Following the methods described above, you can
make sure users keep using new features and find value in the higher product
tiers through conversations that were, in fact, initiated by you.
This is a model we’ve used at Klaus. For
example, we noticed that some of our users didn’t complete the account
activation flow. So we added automated emails and in-app tooltips with options
for a quick call or a proper demo, to help them through any obstacles they’ve
run into. Doing this, we managed to improve retention for the 25% of customers
who (on average) have become stuck in the process.
3. Use conversation
reviews to identify opportunities for customer retention
Mastering the techniques that drive user
retention takes time. The quickest way to get there is through feedback.
Though it might seem frightening at first,
receiving comments on your work is the most efficient means for professional
growth. By doing systematic
conversation reviews — i.e., letting someone read and assess your
customer interactions — you will learn how to make the most out of
Support-Driven Growth.
Tools like Klaus
allow you to rate conversations based on the categories your team has defined,
like product knowledge, tone of voice, and solution. If you are focusing on
customer retention, you should ask the following questions:
·
Did the agent provide
proper means of further product adoption?
·
Did the agent succeed
in providing proactive help?
These two questions will help you analyze how
well you have implemented the methods of Support-Driven Growth in your
interactions. By including these in your regular feedback, your team will get
used to implementing them on a daily basis.
Peer-led conversation reviews can be the most
efficient way of growing your retention skills.

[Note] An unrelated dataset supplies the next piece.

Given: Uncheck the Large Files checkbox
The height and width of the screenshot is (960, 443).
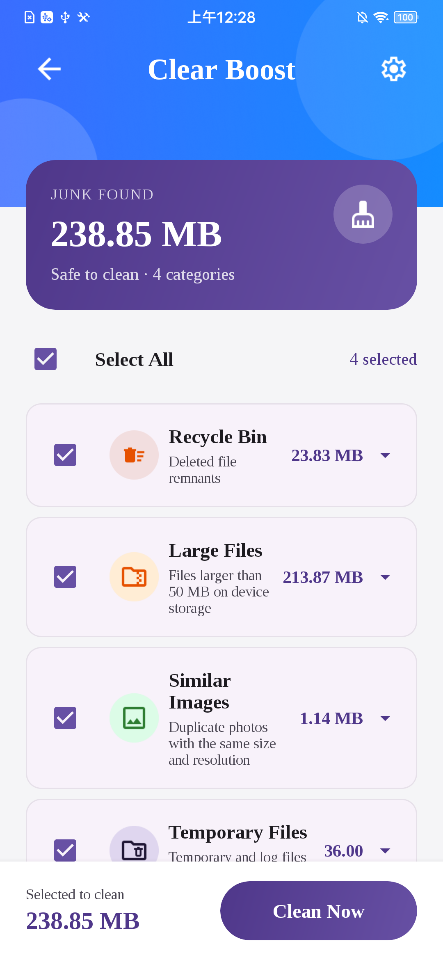Looking at the screenshot, I should pos(65,577).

Other agents are familiar with the situations
that you encounter every day and can be your best mentors in assessing whether
you used all the opportunities for further product adoption and proactive help.
Growing from here
Support should not focus solely on answering
customers’ questions and solving their problems. It should also aim to provide
additional value for your customers and grow customer loyalty through product
engagement.
Implementing Support-Driven Growth techniques
is a skill that comes with time. If you are keen on growing professionally, ask
for feedback from your peers or managers. Use them as your resources in routine
conversation reviews to get advice on how to increase customer loyalty, and
develop your expertise beyond regular customer service.